I suspect most people would be upset if you were on the receiving end of a five minute very loud verbal spray filled with a lot of foul language. Many people may have a poor night’s sleep. However, this incident led me to have a craving for milk. Craving milk is one of my ‘early early’ warning signs.

Unfortunately this incident with the developer happened on 20 December last year. I knew my stay well plan could not wait until after Christmas. By then, I’d be hospitalised.

I knew exactly what I needed to do. I cancelled Christmas and turned off my computer. When I am feeling a bit high, I can write a 10,000 word essay in one day. This can be very useful given my type of work. However, I had reached the milk craving stage, so this was not the time to write the sequel to War and Peace.

Instead, I spent my days reading novels. I also ensured I had 8 hour sleep each night with the assistance of medication. I have learnt that reading an absorbing novel helps me to stop obsessing about an issue and to think about something else. So it has to be a good novel. By 30 December, I had I read 6 novels.

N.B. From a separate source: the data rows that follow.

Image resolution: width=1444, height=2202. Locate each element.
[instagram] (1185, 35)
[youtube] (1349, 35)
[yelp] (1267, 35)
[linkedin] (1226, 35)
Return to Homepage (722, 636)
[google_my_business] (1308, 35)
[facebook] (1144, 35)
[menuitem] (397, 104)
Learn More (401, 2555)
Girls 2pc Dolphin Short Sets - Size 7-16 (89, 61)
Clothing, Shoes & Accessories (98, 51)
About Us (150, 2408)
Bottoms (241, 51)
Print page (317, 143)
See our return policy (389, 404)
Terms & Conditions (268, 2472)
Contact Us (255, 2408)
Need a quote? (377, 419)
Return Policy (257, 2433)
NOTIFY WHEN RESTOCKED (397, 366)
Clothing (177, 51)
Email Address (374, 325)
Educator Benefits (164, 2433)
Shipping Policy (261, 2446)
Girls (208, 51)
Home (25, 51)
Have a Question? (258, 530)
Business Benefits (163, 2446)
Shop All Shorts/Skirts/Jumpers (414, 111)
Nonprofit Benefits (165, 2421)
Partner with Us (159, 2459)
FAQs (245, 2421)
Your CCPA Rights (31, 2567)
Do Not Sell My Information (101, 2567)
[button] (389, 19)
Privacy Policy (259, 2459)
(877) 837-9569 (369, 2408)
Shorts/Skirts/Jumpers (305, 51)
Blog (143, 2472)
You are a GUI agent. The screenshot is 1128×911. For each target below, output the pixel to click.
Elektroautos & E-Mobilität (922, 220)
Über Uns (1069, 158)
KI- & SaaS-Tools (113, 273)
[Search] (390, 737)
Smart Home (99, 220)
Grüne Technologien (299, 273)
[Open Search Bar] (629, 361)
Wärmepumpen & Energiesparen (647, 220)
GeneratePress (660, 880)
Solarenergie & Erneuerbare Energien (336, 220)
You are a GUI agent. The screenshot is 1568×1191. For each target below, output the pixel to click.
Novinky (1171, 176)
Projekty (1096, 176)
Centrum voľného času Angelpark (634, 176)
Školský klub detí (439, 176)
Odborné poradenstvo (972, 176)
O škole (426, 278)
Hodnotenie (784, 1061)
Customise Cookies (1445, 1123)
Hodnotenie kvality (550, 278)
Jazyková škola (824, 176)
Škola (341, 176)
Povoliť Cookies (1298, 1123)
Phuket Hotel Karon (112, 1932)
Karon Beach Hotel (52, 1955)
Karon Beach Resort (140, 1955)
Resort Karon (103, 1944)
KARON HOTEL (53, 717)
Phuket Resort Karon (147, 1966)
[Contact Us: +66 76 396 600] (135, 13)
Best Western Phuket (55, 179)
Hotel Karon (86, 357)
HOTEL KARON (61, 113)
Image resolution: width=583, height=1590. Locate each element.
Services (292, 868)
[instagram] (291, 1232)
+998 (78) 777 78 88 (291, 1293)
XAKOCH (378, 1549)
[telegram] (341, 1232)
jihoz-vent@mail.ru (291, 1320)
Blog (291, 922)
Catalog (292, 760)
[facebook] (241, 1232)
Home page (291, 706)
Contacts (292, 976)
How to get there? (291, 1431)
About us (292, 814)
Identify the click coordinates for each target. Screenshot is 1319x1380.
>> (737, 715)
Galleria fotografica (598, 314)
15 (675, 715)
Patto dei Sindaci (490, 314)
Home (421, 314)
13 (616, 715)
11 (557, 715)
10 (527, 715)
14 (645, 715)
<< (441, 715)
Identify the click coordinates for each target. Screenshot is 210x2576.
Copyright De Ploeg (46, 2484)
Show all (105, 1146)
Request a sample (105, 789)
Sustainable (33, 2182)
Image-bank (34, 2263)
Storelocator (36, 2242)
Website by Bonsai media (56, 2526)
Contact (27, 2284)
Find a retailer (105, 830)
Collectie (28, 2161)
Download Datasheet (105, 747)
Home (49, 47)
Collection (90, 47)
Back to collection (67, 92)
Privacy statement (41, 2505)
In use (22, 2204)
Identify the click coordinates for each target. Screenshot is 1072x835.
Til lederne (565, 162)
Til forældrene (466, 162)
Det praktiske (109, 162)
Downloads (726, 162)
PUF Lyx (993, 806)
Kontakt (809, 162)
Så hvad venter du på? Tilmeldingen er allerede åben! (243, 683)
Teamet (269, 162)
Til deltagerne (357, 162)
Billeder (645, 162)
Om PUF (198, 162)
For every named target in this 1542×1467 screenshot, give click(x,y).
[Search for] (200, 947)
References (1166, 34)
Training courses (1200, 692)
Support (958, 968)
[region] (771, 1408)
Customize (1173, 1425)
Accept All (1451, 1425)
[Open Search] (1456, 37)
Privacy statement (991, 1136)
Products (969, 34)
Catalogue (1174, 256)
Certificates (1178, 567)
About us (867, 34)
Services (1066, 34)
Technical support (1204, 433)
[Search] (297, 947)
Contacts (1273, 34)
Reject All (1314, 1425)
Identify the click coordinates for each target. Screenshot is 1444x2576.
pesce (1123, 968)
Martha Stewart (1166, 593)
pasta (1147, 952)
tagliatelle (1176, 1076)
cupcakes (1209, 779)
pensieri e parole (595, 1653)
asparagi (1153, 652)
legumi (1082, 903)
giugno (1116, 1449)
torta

One of these books was the Music Shop by Rachel Joyce. This was a perfect book because each time a song was mentioned in the book, I would stop reading and listen to it. On one occasion, I lay on the floor (as the character in the book is instructed to do) and listened to the three movements of the Moonlight Sonata. This was certainly preferable to having a breakdown.

Stories like mine fill an important gap in our understanding of bipolar disorder. Rather than focus only on the ‘burden’ of bipolar disorder, it is crucial for health practitioners and policy makers to listen to people who stay well. These stories provide proof that people with bipolar disorder can aspire to full, happy and productive lives.

Despite public education campaigns to reduce the stigma of mental illness, many people remain frightened and misinformed about bipolar disorder. When people in the community realise that people with bipolar disorder can not only get well, but also stay well, attitudes towards bipolar disorder may improve.